EXERCISE DESCRIPTION:
From the first line to the last, repeat the data below exactly.

INPUT RECORDS:

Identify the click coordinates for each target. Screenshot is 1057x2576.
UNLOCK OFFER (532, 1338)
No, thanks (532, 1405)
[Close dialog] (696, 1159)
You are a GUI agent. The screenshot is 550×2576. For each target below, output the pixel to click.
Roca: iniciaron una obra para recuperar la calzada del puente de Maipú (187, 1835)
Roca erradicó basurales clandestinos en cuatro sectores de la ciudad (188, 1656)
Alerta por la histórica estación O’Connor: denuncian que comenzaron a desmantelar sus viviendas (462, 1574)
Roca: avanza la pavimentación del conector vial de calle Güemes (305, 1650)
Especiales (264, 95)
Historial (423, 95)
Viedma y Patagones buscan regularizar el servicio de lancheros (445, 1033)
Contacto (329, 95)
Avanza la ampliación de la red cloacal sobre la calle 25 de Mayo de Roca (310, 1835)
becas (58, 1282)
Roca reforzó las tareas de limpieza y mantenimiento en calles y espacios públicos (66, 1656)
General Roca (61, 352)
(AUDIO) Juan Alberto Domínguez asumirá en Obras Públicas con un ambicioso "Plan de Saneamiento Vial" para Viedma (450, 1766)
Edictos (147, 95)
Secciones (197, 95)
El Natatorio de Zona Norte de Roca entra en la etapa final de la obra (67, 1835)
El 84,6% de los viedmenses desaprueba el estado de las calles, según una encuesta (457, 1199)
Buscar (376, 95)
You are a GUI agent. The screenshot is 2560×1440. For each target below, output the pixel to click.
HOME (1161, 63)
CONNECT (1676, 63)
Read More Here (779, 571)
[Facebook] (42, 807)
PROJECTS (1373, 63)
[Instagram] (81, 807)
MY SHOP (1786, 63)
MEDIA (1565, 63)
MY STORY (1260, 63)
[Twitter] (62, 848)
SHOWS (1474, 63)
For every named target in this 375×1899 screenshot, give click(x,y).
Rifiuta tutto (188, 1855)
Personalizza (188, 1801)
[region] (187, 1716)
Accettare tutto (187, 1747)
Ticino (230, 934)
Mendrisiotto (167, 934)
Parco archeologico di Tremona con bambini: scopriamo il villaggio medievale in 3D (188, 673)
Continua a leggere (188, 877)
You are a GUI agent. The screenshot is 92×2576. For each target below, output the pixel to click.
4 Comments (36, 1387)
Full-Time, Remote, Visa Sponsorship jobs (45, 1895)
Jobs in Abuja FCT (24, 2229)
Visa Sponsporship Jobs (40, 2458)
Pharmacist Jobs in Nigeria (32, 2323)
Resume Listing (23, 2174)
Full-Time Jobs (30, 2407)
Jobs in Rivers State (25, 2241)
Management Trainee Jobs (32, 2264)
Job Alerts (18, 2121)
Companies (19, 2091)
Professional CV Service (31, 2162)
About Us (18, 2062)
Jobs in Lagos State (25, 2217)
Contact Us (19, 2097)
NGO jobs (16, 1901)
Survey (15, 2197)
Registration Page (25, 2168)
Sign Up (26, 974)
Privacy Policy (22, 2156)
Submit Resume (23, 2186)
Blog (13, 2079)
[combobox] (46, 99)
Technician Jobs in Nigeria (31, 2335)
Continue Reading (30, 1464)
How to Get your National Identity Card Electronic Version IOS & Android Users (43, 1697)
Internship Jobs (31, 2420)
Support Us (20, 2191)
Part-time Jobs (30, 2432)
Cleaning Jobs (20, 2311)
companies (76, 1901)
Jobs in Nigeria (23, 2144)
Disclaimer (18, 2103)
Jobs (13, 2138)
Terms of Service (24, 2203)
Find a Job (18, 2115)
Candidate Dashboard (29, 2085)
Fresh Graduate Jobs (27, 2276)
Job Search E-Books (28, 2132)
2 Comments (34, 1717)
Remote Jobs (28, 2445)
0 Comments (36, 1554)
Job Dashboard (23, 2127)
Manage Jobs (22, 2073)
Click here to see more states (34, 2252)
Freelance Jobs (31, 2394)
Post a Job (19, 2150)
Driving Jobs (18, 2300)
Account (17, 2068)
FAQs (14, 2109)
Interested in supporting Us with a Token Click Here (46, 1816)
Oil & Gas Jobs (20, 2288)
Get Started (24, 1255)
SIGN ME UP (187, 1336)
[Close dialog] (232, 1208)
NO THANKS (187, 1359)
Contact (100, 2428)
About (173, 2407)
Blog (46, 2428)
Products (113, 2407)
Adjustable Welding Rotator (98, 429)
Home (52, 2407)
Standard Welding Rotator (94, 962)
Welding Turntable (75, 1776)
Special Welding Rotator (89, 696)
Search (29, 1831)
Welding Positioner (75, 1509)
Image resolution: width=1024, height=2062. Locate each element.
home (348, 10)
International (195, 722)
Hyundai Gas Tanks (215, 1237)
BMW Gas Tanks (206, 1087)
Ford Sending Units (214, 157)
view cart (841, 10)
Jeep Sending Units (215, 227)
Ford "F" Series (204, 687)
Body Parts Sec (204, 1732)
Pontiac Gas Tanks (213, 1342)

WRITTEN ANSWER:
Identify the click coordinates for each target. Screenshot is 1057x2576.
UNLOCK OFFER (532, 1338)
No, thanks (532, 1405)
[Close dialog] (696, 1159)
You are a GUI agent. The screenshot is 550×2576. For each target below, output the pixel to click.
Roca: iniciaron una obra para recuperar la calzada del puente de Maipú (187, 1835)
Roca erradicó basurales clandestinos en cuatro sectores de la ciudad (188, 1656)
Alerta por la histórica estación O’Connor: denuncian que comenzaron a desmantelar sus viviendas (462, 1574)
Roca: avanza la pavimentación del conector vial de calle Güemes (305, 1650)
Especiales (264, 95)
Historial (423, 95)
Viedma y Patagones buscan regularizar el servicio de lancheros (445, 1033)
Contacto (329, 95)
Avanza la ampliación de la red cloacal sobre la calle 25 de Mayo de Roca (310, 1835)
becas (58, 1282)
Roca reforzó las tareas de limpieza y mantenimiento en calles y espacios públicos (66, 1656)
General Roca (61, 352)
(AUDIO) Juan Alberto Domínguez asumirá en Obras Públicas con un ambicioso "Plan de Saneamiento Vial" para Viedma (450, 1766)
Edictos (147, 95)
Secciones (197, 95)
El Natatorio de Zona Norte de Roca entra en la etapa final de la obra (67, 1835)
El 84,6% de los viedmenses desaprueba el estado de las calles, según una encuesta (457, 1199)
Buscar (376, 95)
You are a GUI agent. The screenshot is 2560×1440. For each target below, output the pixel to click.
HOME (1161, 63)
CONNECT (1676, 63)
Read More Here (779, 571)
[Facebook] (42, 807)
PROJECTS (1373, 63)
[Instagram] (81, 807)
MY SHOP (1786, 63)
MEDIA (1565, 63)
MY STORY (1260, 63)
[Twitter] (62, 848)
SHOWS (1474, 63)
For every named target in this 375×1899 screenshot, give click(x,y).
Rifiuta tutto (188, 1855)
Personalizza (188, 1801)
[region] (187, 1716)
Accettare tutto (187, 1747)
Ticino (230, 934)
Mendrisiotto (167, 934)
Parco archeologico di Tremona con bambini: scopriamo il villaggio medievale in 3D (188, 673)
Continua a leggere (188, 877)
You are a GUI agent. The screenshot is 92×2576. For each target below, output the pixel to click.
4 Comments (36, 1387)
Full-Time, Remote, Visa Sponsorship jobs (45, 1895)
Jobs in Abuja FCT (24, 2229)
Visa Sponsporship Jobs (40, 2458)
Pharmacist Jobs in Nigeria (32, 2323)
Resume Listing (23, 2174)
Full-Time Jobs (30, 2407)
Jobs in Rivers State (25, 2241)
Management Trainee Jobs (32, 2264)
Job Alerts (18, 2121)
Companies (19, 2091)
Professional CV Service (31, 2162)
About Us (18, 2062)
Jobs in Lagos State (25, 2217)
Contact Us (19, 2097)
NGO jobs (16, 1901)
Survey (15, 2197)
Registration Page (25, 2168)
Sign Up (26, 974)
Privacy Policy (22, 2156)
Submit Resume (23, 2186)
Blog (13, 2079)
[combobox] (46, 99)
Technician Jobs in Nigeria (31, 2335)
Continue Reading (30, 1464)
How to Get your National Identity Card Electronic Version IOS & Android Users (43, 1697)
Internship Jobs (31, 2420)
Support Us (20, 2191)
Part-time Jobs (30, 2432)
Cleaning Jobs (20, 2311)
companies (76, 1901)
Jobs in Nigeria (23, 2144)
Disclaimer (18, 2103)
Jobs (13, 2138)
Terms of Service (24, 2203)
Find a Job (18, 2115)
Candidate Dashboard (29, 2085)
Fresh Graduate Jobs (27, 2276)
Job Search E-Books (28, 2132)
2 Comments (34, 1717)
Remote Jobs (28, 2445)
0 Comments (36, 1554)
Job Dashboard (23, 2127)
Manage Jobs (22, 2073)
Click here to see more states (34, 2252)
Freelance Jobs (31, 2394)
Post a Job (19, 2150)
Driving Jobs (18, 2300)
Account (17, 2068)
FAQs (14, 2109)
Interested in supporting Us with a Token Click Here (46, 1816)
Oil & Gas Jobs (20, 2288)
Get Started (24, 1255)
SIGN ME UP (187, 1336)
[Close dialog] (232, 1208)
NO THANKS (187, 1359)
Contact (100, 2428)
About (173, 2407)
Blog (46, 2428)
Products (113, 2407)
Adjustable Welding Rotator (98, 429)
Home (52, 2407)
Standard Welding Rotator (94, 962)
Welding Turntable (75, 1776)
Special Welding Rotator (89, 696)
Search (29, 1831)
Welding Positioner (75, 1509)
Image resolution: width=1024, height=2062. Locate each element.
home (348, 10)
International (195, 722)
Hyundai Gas Tanks (215, 1237)
BMW Gas Tanks (206, 1087)
Ford Sending Units (214, 157)
view cart (841, 10)
Jeep Sending Units (215, 227)
Ford "F" Series (204, 687)
Body Parts Sec (204, 1732)
Pontiac Gas Tanks (213, 1342)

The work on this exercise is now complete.